自分が専門家ではないことを忘れずに! 専門家は使い倒しましょう♪

 お客様が抗生剤の『ドルマイシン軟膏』をレジに持ってきたけれど、火傷(やけど)に使うそうで、しかし既に数日経っており主訴は痛痒いとというため炎症を抑えるステロイド剤を提案したうえで、皮膚の再生を助ける成分も入っている『メディクイッククリーム』と『エフェクトプロ軟膏』を案内した。
 火傷した患部は感染症を起こしやすいから初期であれば抗生剤を使うことに意味はあるけれど、『ドルマイシン軟膏』には炎症を抑える成分が入っておらず、さりとてステロイド剤単独だと患部の免疫機能を低下させて感染症を引き起こしやすくし皮膚の再生も阻害してしまうから、『クロマイP軟膏』のような抗生剤とステロイド剤の合剤を使う方法がある。
 そして、成分が浸透しやすいように調整されているクリーム剤と、ベトつくことで患部を保護して服などとこすれないようにする軟膏との使い分けを説明したところ、今回は『エフェクトプロ軟膏』をお買い上げいただいた。

 お客様から両足の足裏が痒いのと皮膚が剥けるとのことで水虫の相談を受けたけれど、湿疹との見分けが難しいことと、薬を間違えると良くないことを説明して受診勧奨した。
 皮が剥けるのを水虫と考える人が多いが、湿疹もまた読んで字の如しで皮膚がふやけて剥けるのは珍しくなく、水虫との区別は真菌が関わっているかなので、それは見た目では分からない。
 水虫に痒み止めや抗炎症剤の入った湿疹の薬を使うのは、治らないものの副作用の心配が少ないのに対して、湿疹に水虫の薬を使ってしまうと殺菌剤は刺激物でもあるため患部が治ろうとするのを邪魔してしまうから避けなければならない。
 ステロイド剤の入った痒み止めの薬を使えば、患部の免疫機能が低下して水虫ならば悪化するという副作用を利用して見分けるという乱暴な方法もあるけれど、もちろんオススメはしない。
 お客様は以前に『ブテナロックVα』か何かを使ったことがあるようで、しかし痒みが治まると使うのをやめていたというため、もし本当に水虫ならば痒みが治まっても一ヶ月以上は使い続けないと完治しない。
 そういう指導を受けるためにも、病院を受診するよう勧めたところ、今回はお帰りになった。
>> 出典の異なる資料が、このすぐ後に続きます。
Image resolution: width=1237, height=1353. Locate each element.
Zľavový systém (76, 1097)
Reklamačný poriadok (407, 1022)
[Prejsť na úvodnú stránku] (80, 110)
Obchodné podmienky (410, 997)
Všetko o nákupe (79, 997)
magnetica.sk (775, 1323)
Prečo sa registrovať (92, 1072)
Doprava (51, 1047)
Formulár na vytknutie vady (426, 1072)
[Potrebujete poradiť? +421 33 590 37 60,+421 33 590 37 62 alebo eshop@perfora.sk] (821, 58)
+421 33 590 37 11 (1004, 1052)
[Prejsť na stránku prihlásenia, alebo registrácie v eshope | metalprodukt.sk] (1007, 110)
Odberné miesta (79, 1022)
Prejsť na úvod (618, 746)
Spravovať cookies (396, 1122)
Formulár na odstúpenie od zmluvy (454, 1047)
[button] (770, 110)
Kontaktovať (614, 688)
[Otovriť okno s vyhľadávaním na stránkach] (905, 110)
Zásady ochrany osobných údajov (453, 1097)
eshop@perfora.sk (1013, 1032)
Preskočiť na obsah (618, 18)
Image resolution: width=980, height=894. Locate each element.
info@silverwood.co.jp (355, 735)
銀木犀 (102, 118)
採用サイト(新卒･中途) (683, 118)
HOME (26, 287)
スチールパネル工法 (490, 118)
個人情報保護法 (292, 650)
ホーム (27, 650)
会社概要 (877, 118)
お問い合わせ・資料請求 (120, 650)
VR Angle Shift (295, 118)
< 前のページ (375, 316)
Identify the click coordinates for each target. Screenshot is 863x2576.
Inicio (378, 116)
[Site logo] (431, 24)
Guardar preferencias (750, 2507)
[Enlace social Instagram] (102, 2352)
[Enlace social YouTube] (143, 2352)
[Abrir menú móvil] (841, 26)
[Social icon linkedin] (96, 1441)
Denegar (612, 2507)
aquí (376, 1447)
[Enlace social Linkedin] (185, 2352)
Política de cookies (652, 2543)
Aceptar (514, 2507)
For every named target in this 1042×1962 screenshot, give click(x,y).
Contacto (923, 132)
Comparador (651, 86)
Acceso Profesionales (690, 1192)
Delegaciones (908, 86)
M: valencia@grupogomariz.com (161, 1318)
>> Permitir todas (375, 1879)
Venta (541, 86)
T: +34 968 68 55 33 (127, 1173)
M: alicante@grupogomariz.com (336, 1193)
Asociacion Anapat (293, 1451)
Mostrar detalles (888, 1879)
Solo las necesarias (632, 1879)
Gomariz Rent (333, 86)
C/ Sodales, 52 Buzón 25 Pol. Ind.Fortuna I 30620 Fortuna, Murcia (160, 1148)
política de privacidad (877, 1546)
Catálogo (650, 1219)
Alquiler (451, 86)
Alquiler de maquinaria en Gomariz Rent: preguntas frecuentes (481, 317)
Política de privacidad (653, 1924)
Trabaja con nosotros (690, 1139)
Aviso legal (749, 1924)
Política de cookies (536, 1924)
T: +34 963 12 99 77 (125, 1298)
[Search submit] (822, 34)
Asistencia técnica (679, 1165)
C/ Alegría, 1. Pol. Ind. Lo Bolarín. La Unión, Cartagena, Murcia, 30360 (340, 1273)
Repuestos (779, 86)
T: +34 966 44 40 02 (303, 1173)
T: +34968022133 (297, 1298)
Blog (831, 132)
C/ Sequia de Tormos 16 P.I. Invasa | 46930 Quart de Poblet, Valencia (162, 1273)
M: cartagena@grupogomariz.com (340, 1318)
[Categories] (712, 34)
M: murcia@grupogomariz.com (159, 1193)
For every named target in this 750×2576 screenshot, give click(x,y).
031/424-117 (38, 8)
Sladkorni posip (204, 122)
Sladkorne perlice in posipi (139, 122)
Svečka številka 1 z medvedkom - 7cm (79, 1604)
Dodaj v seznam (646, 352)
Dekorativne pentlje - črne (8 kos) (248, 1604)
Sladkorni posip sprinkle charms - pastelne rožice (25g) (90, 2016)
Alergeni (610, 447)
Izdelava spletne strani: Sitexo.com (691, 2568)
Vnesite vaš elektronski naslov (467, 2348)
 息子さんから『イボコロリ』の貼るタイプを頼まれたとお客様が来店したのだけれど、主訴は膝頭にあるイボで液剤が家にあるというため、先に使うよう勧め動く部分でもあるから、絆創膏を貼って浮かないように薄いサポーターを併用することを提案したうえで、『イボコロリ絆創膏 ワンタッチM』をお買い上げいただいた。
 しかし、お会計してから病院で何か内服薬が処方されていると分かり、専門家に観察してもらうためにも再受診を勧めたところ、スポーツをしてるとのことでサポーターの代わりに靴下を改造して使う方法も教えた。
 なんにしても、病院を受診しているのに途中でやめて自己判断で市販薬を使うというのは好ましくない。
 市販薬を使うにしても、事前に担当医に確認しておくか、あるいは次に病院に来る必要があるかを退室する前に質問しておくのが良い。